As expected the primary (red) areas are cities including my fair city of Rochester, NY. There is also a video which shows the paths the emissions take, though I’m not certain why this matters- it is a global problem, not a regional one.

The Greenest Building (house, car…) is one that’s already built

Saturday, March 8th, 2008

I have a three year-old Honda Accord that is about to come off of a lease. I have three options: Turn the car in, lease another on very favorable terms or buy the car, again on favorable terms (it’s very low mileage). All three probably cost me a similar amount. I either continue making a payment for a new car or for the existing one. Most leasees would go for the new car.

In the Marcc 2008 issue of Metropolis magazine (sorry no link that I can find) Roberta Gratz has an essay on the environmental impact of historical renovation as opposed to tearing down and building a new ‘greener’ building. She notes that:

” The greenest building is one that’s already built”

The struck me as being very relevant to two themes of this blog and my life these days: The hidden carbon cost of apparently environmentally-friendly products like organic produce (shipped how far to reach a wintry city like Rochester?) and the fact that when I buy something used I’m keeping its materials out of landfills and eliminating the need to make something new.

So I decide to buy the car I have already rather than buy a new one and thus add a carbon-intensive new motorized object to our collective environment. And while I have a dream to build a contemporary urban living space, I think I have to find a building and reuse it rather than build new. The ‘cost’ of tearing down and recycling or landfilling the building would far outweigh the advantages of ‘green’ new construction.

We cannot think about environmental issues the way we did in the past. Food that is grown without pesticides and fertilizers is great until you ship it a thousand miles to the consumer. That shipment just wiped out any advantages from an environmental perspective (the health advantages are also offset by the emissions associated with the travel). There is no free lunch for those who believe that they do right by buying this stuff.

Economically, with a recession upon us, the current administration’s solution is to hand out money and tell people to go forth and consume.
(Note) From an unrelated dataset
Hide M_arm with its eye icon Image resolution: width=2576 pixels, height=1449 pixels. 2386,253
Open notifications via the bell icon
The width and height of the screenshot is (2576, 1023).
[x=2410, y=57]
This will allegedly stimulate the economy by increasing demand which in turn increases manufacturing. There’s only one problem with this: We live in a world that has fundamentally changed. If we all keep consuming at some point we turn all the raw materials of the planet into manmade objects. Not a pretty picture.

I saw a headline today that there are worldwide grain and food shortages because of American farmers growing corn for ethanol, a fuel most of us cannot use or afford if not subsidized by the government. The complexity of the idiocy behind this is mind-boggling.

The point here is that you cannot take a short term, simplistic approach to any purchasing decision these days. Do I buy a Prius to get an extra 20 MPG when that decision pushes a car somewhere into a landfill and adds another, albeit efficient, car into our global inventory? That’s the kind of question we have to ask ourselves in an environmentally damaged world.